The following diagram illustrates some open subsets of Y in example 3.

Exercises

Consider the subspace Y = {1/n : n positive integer} of R, under the usual metric. Is this space discrete? What about $Y^* := Y\cup\{0\}$ ?
Example 2 gives us the concept of clopen subsets, i.e. subsets of a topological space which are both open and closed. In any topological space X, $\emptyset$ and X are always clopen. Are there any other clopen subsets of Q, where Q inherits the subspace topology from R?

Answers

Y is discrete since each {1/n} = (1/n – ε, 1/n + ε) ∩ Y for some small ε>0. On the other hand Y* is not discrete since any open subset containing 0 must also contain some 1/n.
Yes, Q has infinitely (in fact, uncountably) many clopen subsets. If r is irrational, then (-∞, r) ∩ Q and (r, ∞) ∩ Q form a disjoint union of Q by open subsets.

Basic Properties of Subspaces

The following basic property is often taken for granted.

Theorem.
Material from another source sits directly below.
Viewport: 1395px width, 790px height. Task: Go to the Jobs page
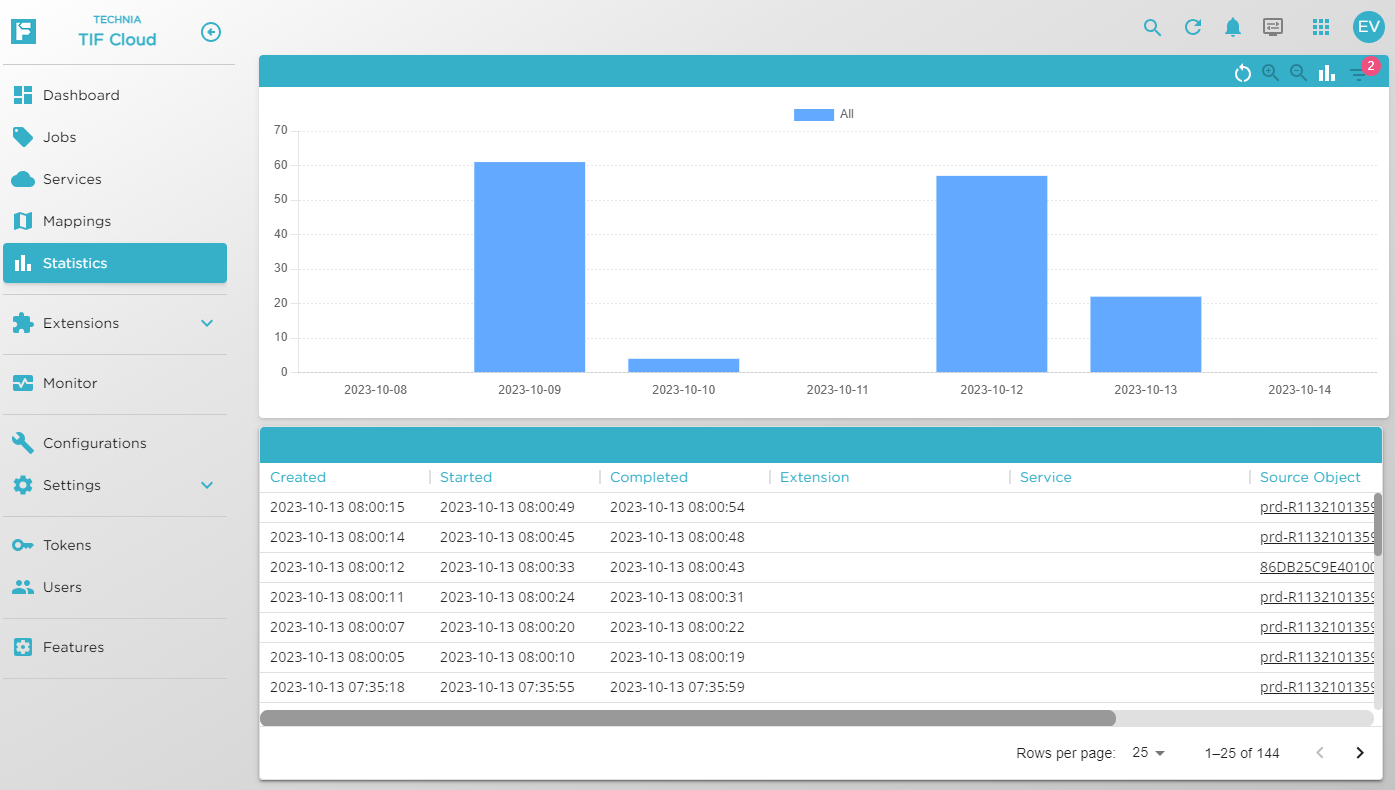coord(60,137)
If (X, T) is a topological space and $Z\subseteq Y\subseteq X$ are subsets, then we can form the subspace topology on Z in two ways:

by taking the subspace topology $T\mapsto T_Z$ from $Z\subseteq X$ ; and

by taking successive subspaces $T\mapsto T_Y$ which is a topology on Y, then $T_Y\mapsto (T_Y)_Z$ .
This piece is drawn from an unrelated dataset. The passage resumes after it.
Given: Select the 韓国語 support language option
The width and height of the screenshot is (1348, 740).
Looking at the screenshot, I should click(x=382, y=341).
The two topologies are identical.

The proof is straightforward: in the first case, the class of all open subsets of Z is given by U ∩ Z for open subsets U of X; in the second case, the class is given by (U ∩ Y) ∩ Z = U ∩ Z for open subsets U of X. They’re identical. ♦

The following properties are also surprisingly useful in practice.

Theorem. Let Y be a subspace of (X, T). If Y is open in X, then any open subset of Y is an open subset of X. If Y is closed in X, then any closed subset of Y is a closed subset of X.

Proof.

For the first statement, an open subset of Y is of the form V = U ∩ Y for some open subset U of X. Since U and Y are both open in X, so is V = U ∩ Y. The same proof holds for the second statement by replacing ‘open’ with ‘closed’. ♦

Furthermore, for bases and subbases, we have:

Theorem. Let $(X, T)$ be a topological space with subspace $(Y, T_Y)$ .
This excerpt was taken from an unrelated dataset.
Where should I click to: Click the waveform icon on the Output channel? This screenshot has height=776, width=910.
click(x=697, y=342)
If B is a basis for T, then $B_Y :=\{U\cap Y : U\in B\}$ is a basis for Y.

If S is a subbasis for T, then $S_Y:=\{U\cap Y: U\in S\}$ is a subbasis for Y.

Proof.

For the first statement, we first verify that $B_Y$ is indeed a basis of some topology over Y:

$\cup_{V\in B_Y} V = \cup_{U\in B} (U\cap Y) = \left(\cup_{U\in B} U\right)\cap Y = X\cap Y = Y.$
Any two elements of $B_Y$ are of the form $U_1\cap Y, U_2\cap Y$ for some basic open subsets $U_1, U_2\in B$ . Since B is a basis, $U_1 \cap U_2 = \cup_i V_i$ for some $V_i \in B$ . This gives $(U_1 \cap Y)\cap (U_2\cap Y) = (U_1\cap U_2)\cap Y = \left(\cup_i V_i\right)\cap Y=\cup_i (V_i\cap Y)$ which is a union of elements in $B_Y$ .

Finally, we need to show $B_Y$ generates the topology $T_Y$ .

Every element $U\cap Y \in B_Y$ (for some element U in B) is open in Y by definition. So $B_Y\subseteq T_Y$ .
Conversely, any element of $T_Y$ is of the form $U\cap Y$ for some open subset U of X. Since B is a basis for (X, T), $U=\cup_i V_i$ for some $V_i\in B$ . So $U\cap Y = \cup_i (V_i\cap Y)$ which is a union of elements in $B_Y$ .

This concludes the proof for the first statement.

For the second, suppose the intersections of finitely many elements of S form basis B. It suffices to show that the intersections of finitely many elements of $S_Y$ form basis $B_Y$ .

In one direction, note that $S\subseteq B\implies S_Y \subseteq B_Y$ .
Conversely, any element of $B_Y$ is of the form U ∩ Y for some $U\in B$ . So $U=V_1\cap V_2 \cap \ldots \cap V_n$ for finitely many $V_i\in S$ . But this gives $U\cap Y = \cap_i (V_i\cap Y)$ for finitely many $V_i\cap Y\in S_Y$ .

And the proof is complete. ♦

Summary.

Any subset of a topological space X inherits a topology from it. The inheritance is consistent across inclusion chains of topological spaces.

With spaces and subspaces, one should be more careful when talking about “open sets”, i.e. mention what it’s open in.

If Y is open (resp. closed) in X and Z is open (resp. closed) in Y, then Z is open (resp. closed) in X.

If Y is a subspace of X, then a basis (resp. subbasis) of X restrict to give a basis (resp. subbasis) of Y.